Detection and prevention of unintended CRISPR/AAV-mediated concatemeric knockins

Stanford researchers have discovered using a novel assay that a large proportion of CRISPR/AAV modified cells contain hidden concatemeric knockins that affect gene expression, and therefore developed a strategy to reduce their occurrence.

The combination of AAV with CRISPR/Cas9 has proven to be a highly efficient strategy for site-specific genome editing. Typically, Cas9 ribonucleoprotein (RNP) is electroporated into cells and induces a double-stranded break at a target site in the genome, while AAV delivers single-stranded DNA repair templates into the nucleus. The cell then employs endogenous DNA repair machinery to fix the Cas9-induced break using the AAV-delivered DNA as a template. This strategy has been used to make both small changes and large insertions in the genome, enabling both cures for genetic disorders as well as immune cell engineering for the treatment of cancers and autoimmune disorders.

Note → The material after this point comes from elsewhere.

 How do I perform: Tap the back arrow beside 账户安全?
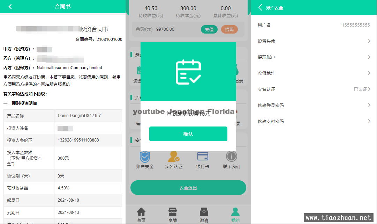(x=260, y=8)
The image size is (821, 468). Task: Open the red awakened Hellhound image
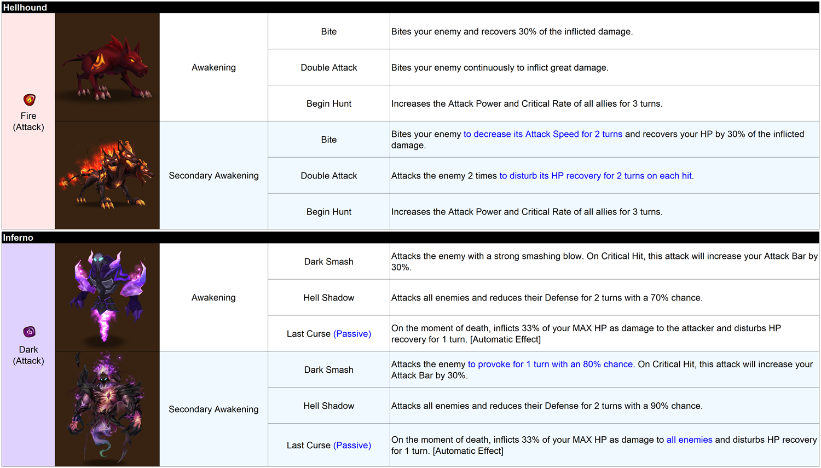[x=107, y=67]
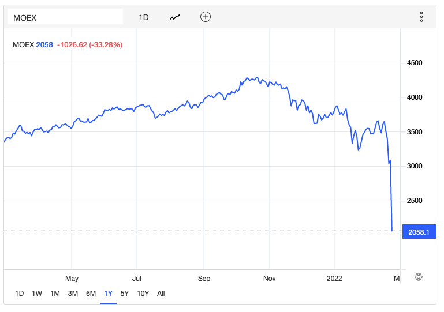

However, Stanford researchers recently discovered that a large proportion of cells (~50% or more) edited in this way contain target-site concatemeric knockins of the AAV genome. Critically, these concatemeric knockins greatly affect the level of gene expression but cannot be readily detected by commonly used assays. Researchers therefore developed novel strategies to detect these knockins as well as an approach to greatly decrease their occurrence.

Stage of Development
Preclinical: Researchers demonstrated a protocol to detect concatemeric knockins and reduce their occurrence by ~10-fold.